§ **Work to complete**: Reproduce word for word the passage of the discussion of error reporting in sink connectors, starting at "I will add both" and ending at "thoughts on this?".

§ **Text section**:
####################

Re: [DISCUSS] KIP-610: Error Reporting in Sink Connectors

Aakash Shah Tue, 19 May 2020 14:32:41 -0700

Hi Chris and others,

Yes, you are correct; I looked through KIP-298 to understand it better. I
agree with your idea to handle "errors.tolerance=none."


I see, you are basically saying you are in favor of standardizing handling
what to set the reporter to if it is not configured. I am on board with
this proposal, especially if this is in line with previous behaviors as you
mentioned.

I will add both of these suggestions to the KIP.

Lastly, unless anyone has any issues with Chris's suggestions, I believe
the last part we have to come to a consensus is using a Future as the
return type. I am for giving extra guarantees to the user if they wish;
however, I am not very familiar with the potential issues with the consumer
heartbeat as Arjun pointed out. Does anyone have any thoughts on this?

Thanks,
Aakash

On Tue, May 19, 2020 at 2:10 PM Chris Egerton <chr...@confluent.io> wrote:

> Hi Aakash,
>
> > If "errors.tolerance=none", should it not be the case that the error
> reporter does not even report any error; rather, the task just fails after
> throwing the error? I do understand the point you are saying about
> duplicates, though.
>
> I believe the "errors.tolerance" property dictates whether a task should
> fail after a record that causes problems during conversion or
> transformation is encountered and reported (for example, by writing to a
> DLQ). If it is set to "none", then the task will fail immediately; if it is
> set to "all", then the task will continue running normally. So if we want
> to preserve that behavior, we might want to immediately throw an exception
> when an errant record is reported by a "SinkTask" instance and the user has
> configured "errors.tolerance = none", which unless caught will cause the
> task to cease writing records to the sink. In addition to throwing that
> exception, we should also still fail the task; the exception is just a way
> to (hopefully) interrupt the task's processing of records in order to
> prevent duplicates if/when the task is restarted later on.

####################

§ **Source material**:

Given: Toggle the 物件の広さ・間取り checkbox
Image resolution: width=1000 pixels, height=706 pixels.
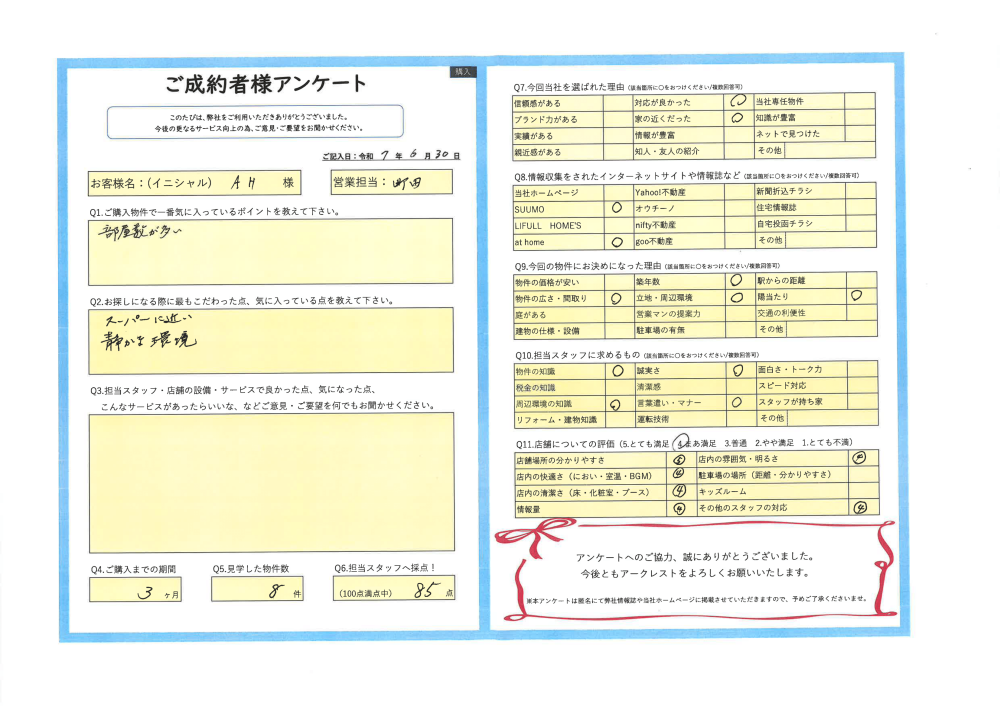Looking at the screenshot, I should (615, 298).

####################

§ **Exercise result**:
I will add both of these suggestions to the KIP.

Lastly, unless anyone has any issues with Chris's suggestions, I believe
the last part we have to come to a consensus is using a Future as the
return type. I am for giving extra guarantees to the user if they wish;
however, I am not very familiar with the potential issues with the consumer
heartbeat as Arjun pointed out. Does anyone have any thoughts on this?